'Two-metre Peter', as 6ft 6in opener Fulton is also known, came of age as the second oldest New Zealander to post a century at the highest level for the first time.
The 34-year-old shared an unbroken stand of 171 with Kane Williamson (83 not out) in a stumps total of 250 for one - leaving England with scant chance already of fighting back well enough on a steadfastly benign pitch to break the 0-0 deadlock in this final Test of the series.
Fulton's share of the spoils was 124no from 277 balls, including 15 fours and three sixes, while Williamson was also an immovable force on the way past his own 118-ball half-century. England had only Steven Finn's breakthrough just before lunch, for the wicket of Hamish Rutherford, to show for their unequal struggle.
True bounce, a lack of pace and absence of lateral movement gave the tourists precious little to work with - derailing Cook's gamble that this drop-in pitch might be at its most fruitful for his bowlers on the first morning.
There was zero encouragement from the outset for England's front-line seam attack, under sunny skies, including first-change Finn at the same venue where he gave Rutherford a torrid time in the tourists' one-day international victory last month.
James Anderson twice beat Rutherford on the back foot, and then had Fulton edging high and just past third slip to go from 12 to 16.
But there were no clear-cut chances, apart from when Finn had Rutherford edging to Cook at slip on the back foot to end an opening partnership of 79.
Cook turned to Monty Panesar half an hour before lunch, only to see Rutherford hit the slow left-armer twice for six either side of the short straight boundary in his second over.
Fulton had already mis-hooked Stuart Broad for a steepling six almost straight over the wicketkeeper's head.

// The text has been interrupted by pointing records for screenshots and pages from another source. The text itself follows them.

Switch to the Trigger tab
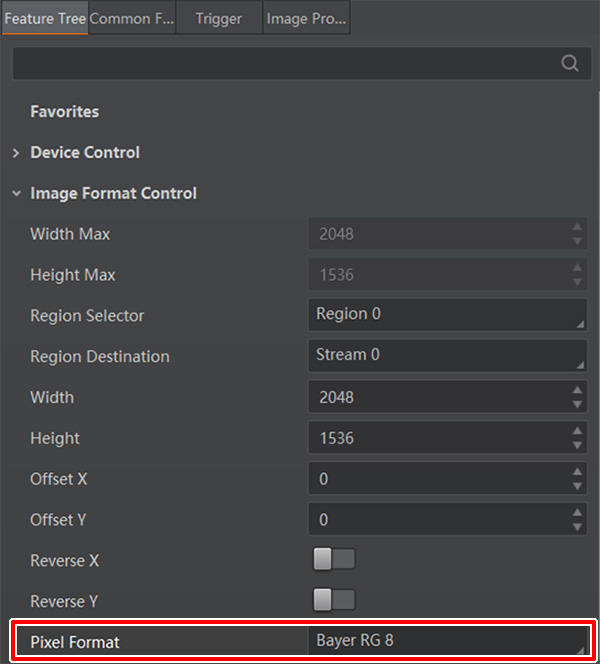Viewport: 600px width, 664px height. 219,18
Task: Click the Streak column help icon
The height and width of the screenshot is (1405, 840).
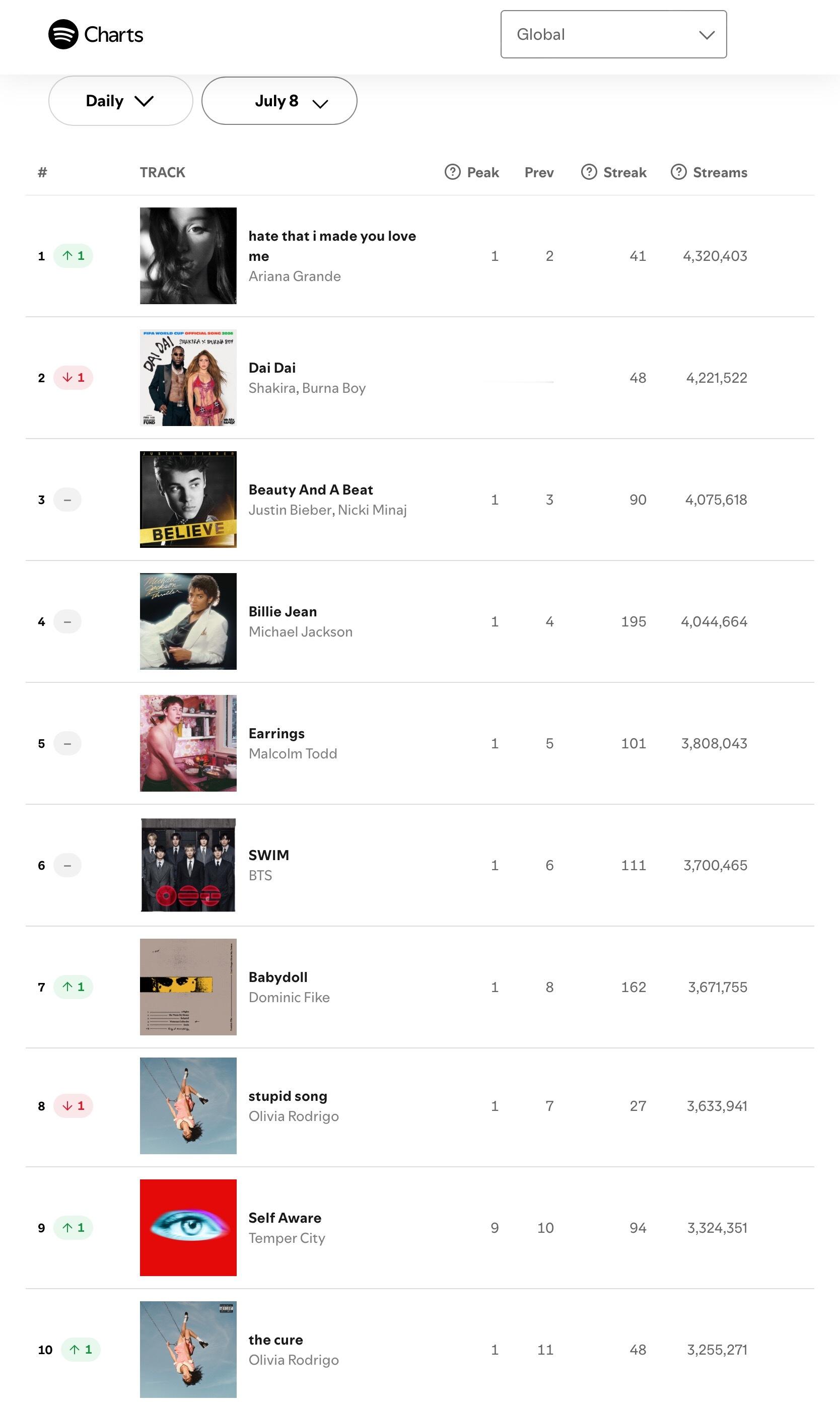Action: click(x=589, y=171)
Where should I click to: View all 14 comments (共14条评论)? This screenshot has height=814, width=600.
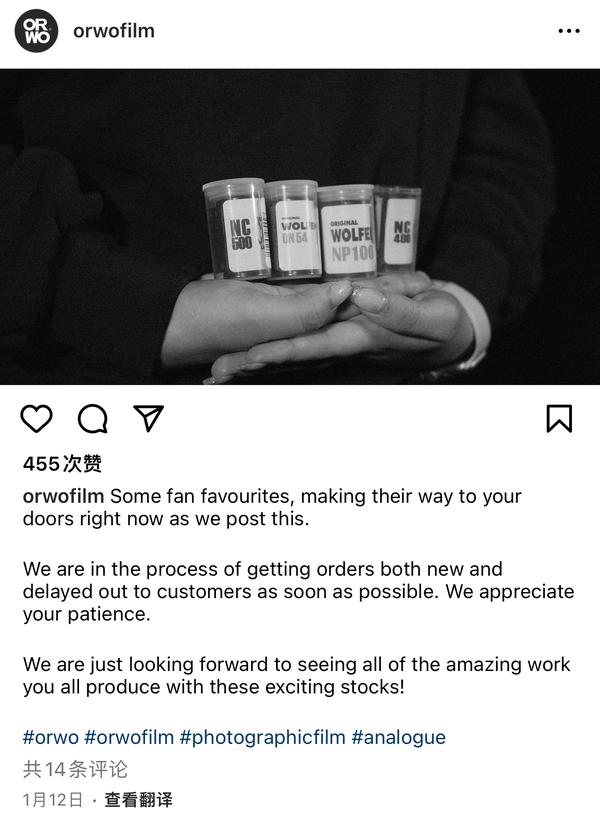(76, 770)
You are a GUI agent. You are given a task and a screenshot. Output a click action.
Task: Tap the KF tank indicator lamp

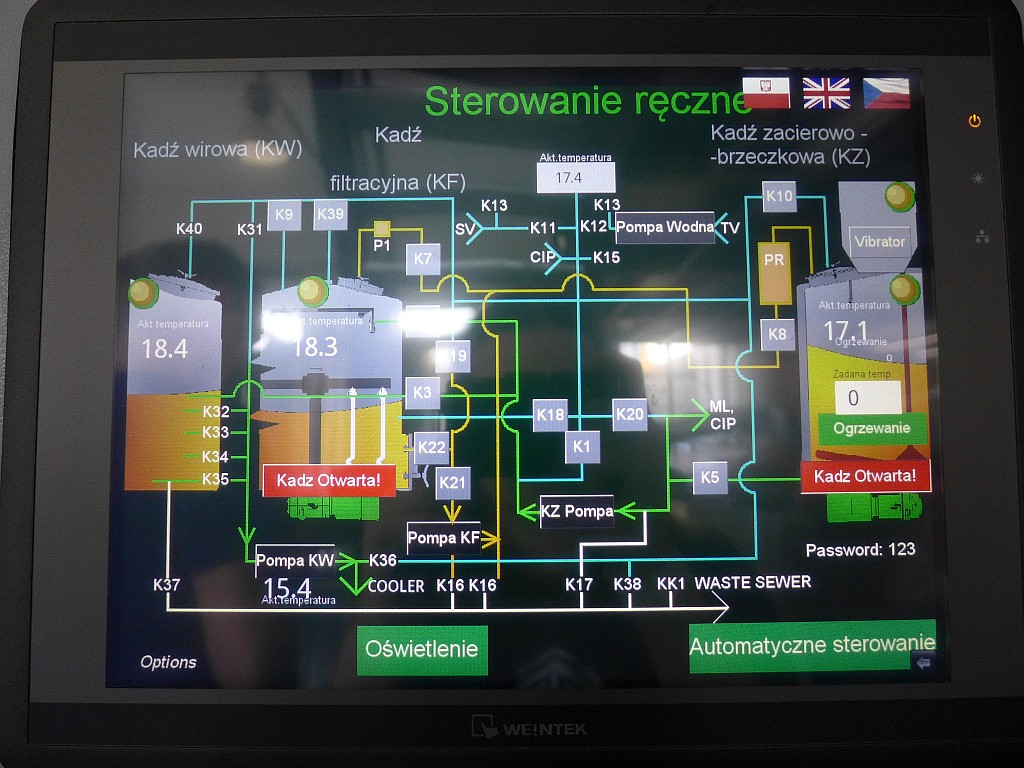312,291
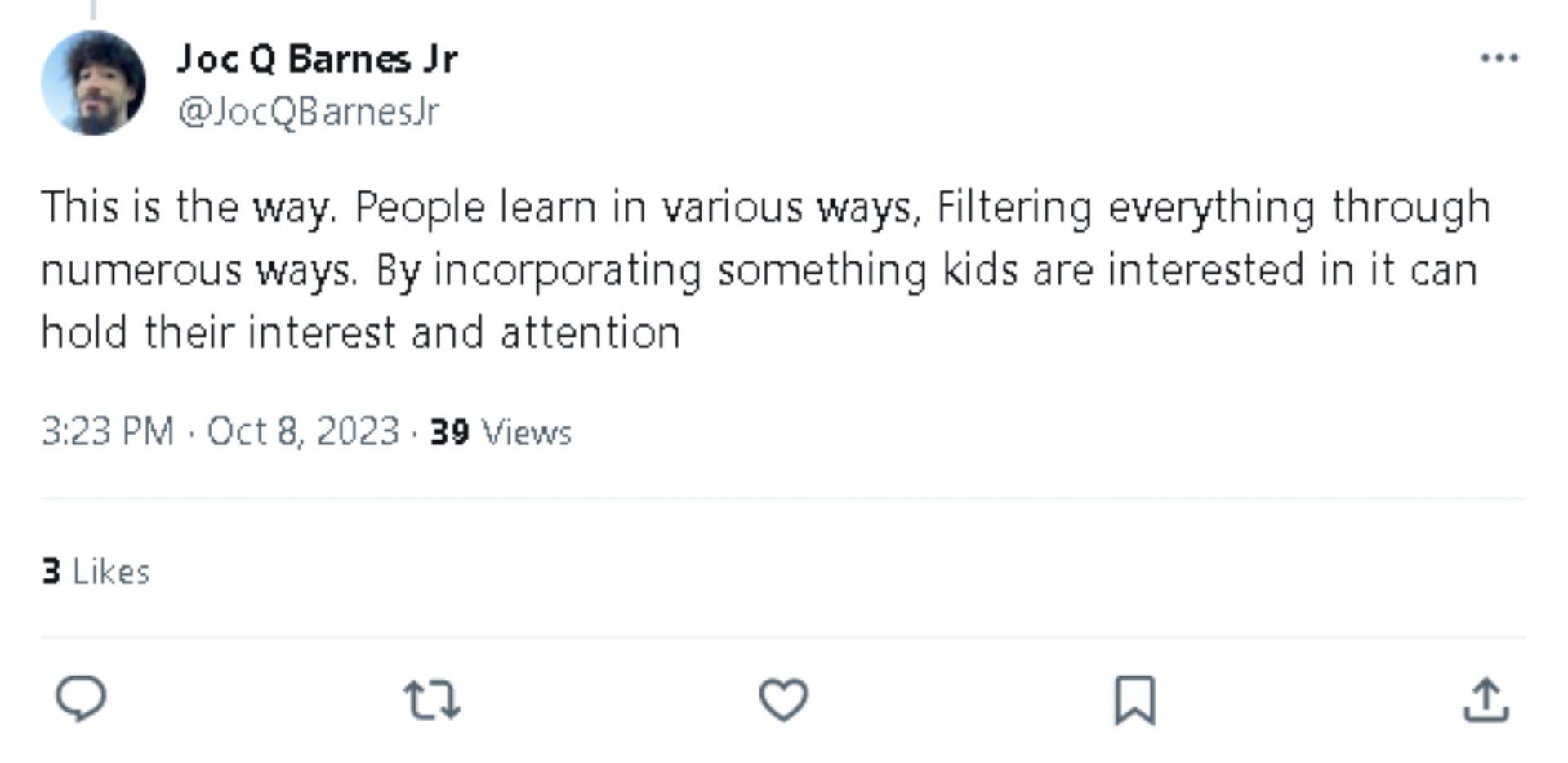Click the bold number 3 before Likes
1568x763 pixels.
(x=51, y=571)
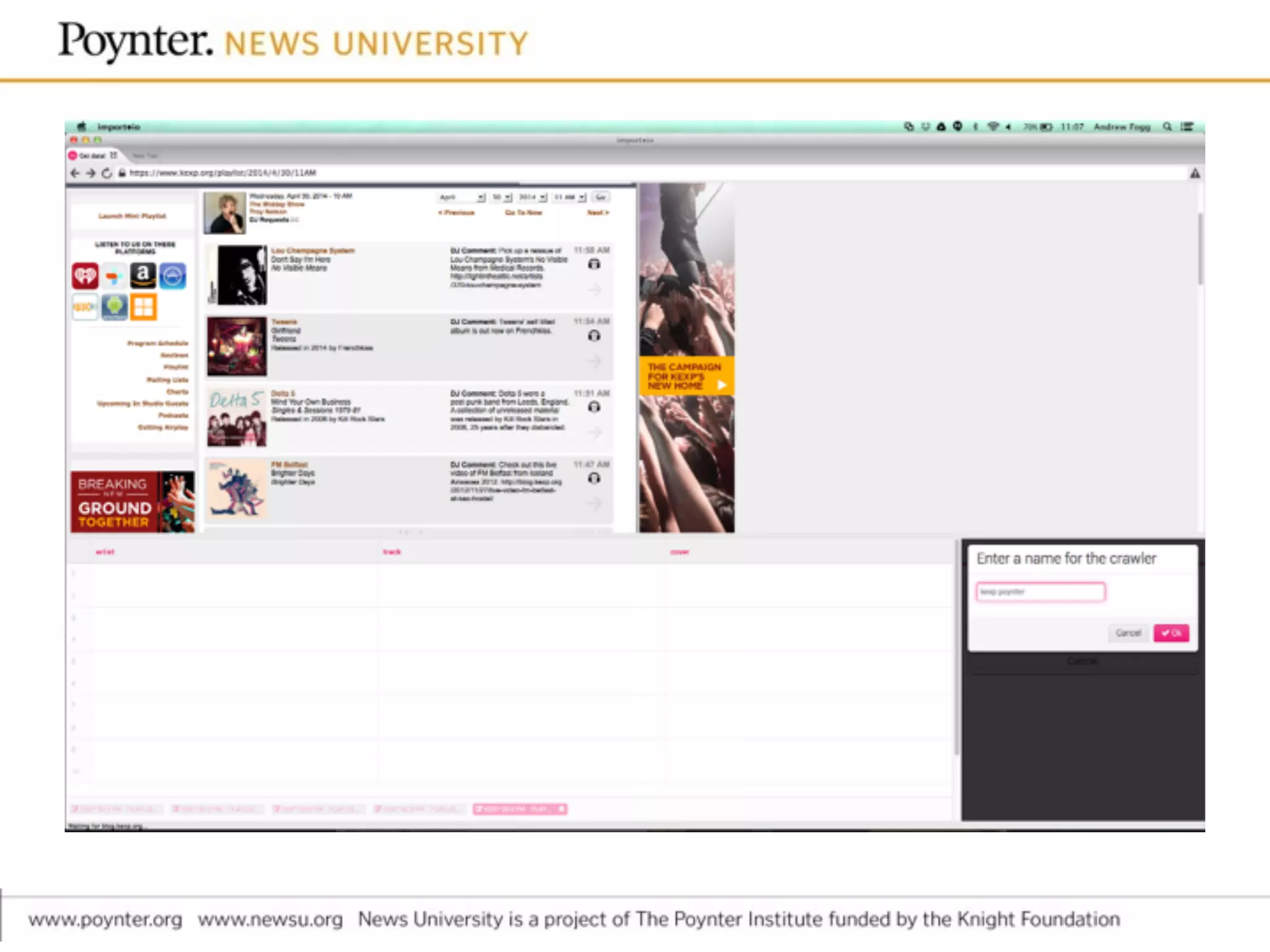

Nothing went England's way, before and after Rutherford's departure, and the compact and classy Williamson was convincing throughout.
Fulton passed his second fifty of the series with an on-driven four off Finn, and then accelerated past his previous best of 75 with a leg-side sequence of 4-4-6 in one Panesar over.
England did not bowl especially badly but were highly vulnerable in conditions which quickly limited their ambition.
There was further mitigation perhaps in the height differential between the Kiwis' second-wicket pair, Williamson almost a foot shorter than Fulton.
England's margin of error was therefore small, particularly given the peculiar dimensions of the playing area at this rugby-orientated stadium.
Anything short was fodder, given the easy pace, and if anyone over-pitched the shortest straight boundaries in international cricket gave them no protection.
Fulton, who had been out of Test cricket since late 2009 and began this series with an average in the low 20s, made a mockery of those questionable credentials.
He aimed leg-side more often than not, was strongest of all when the ball strayed full and on his pads, and was prepared to go over the top against Panesar.
When England retreated to damage limitation, with boundary sweepers and a long-on for their spinner, the opener lost impetus - having reached his century from 203 balls.
It was therefore Williamson who kept the Kiwis moving against the old ball.
For Cook, who had won his first toss of the series and only a second in nine attempts as England captain stretching back to his tour of Bangladesh as Andrew Strauss' deputy in 2010, there was to be no consolation.
Even the second new ball brought no respite, and the statisticians were scurrying to find worse first days in the field for England after winning the toss.
Their long search turned up alarmingly few examples.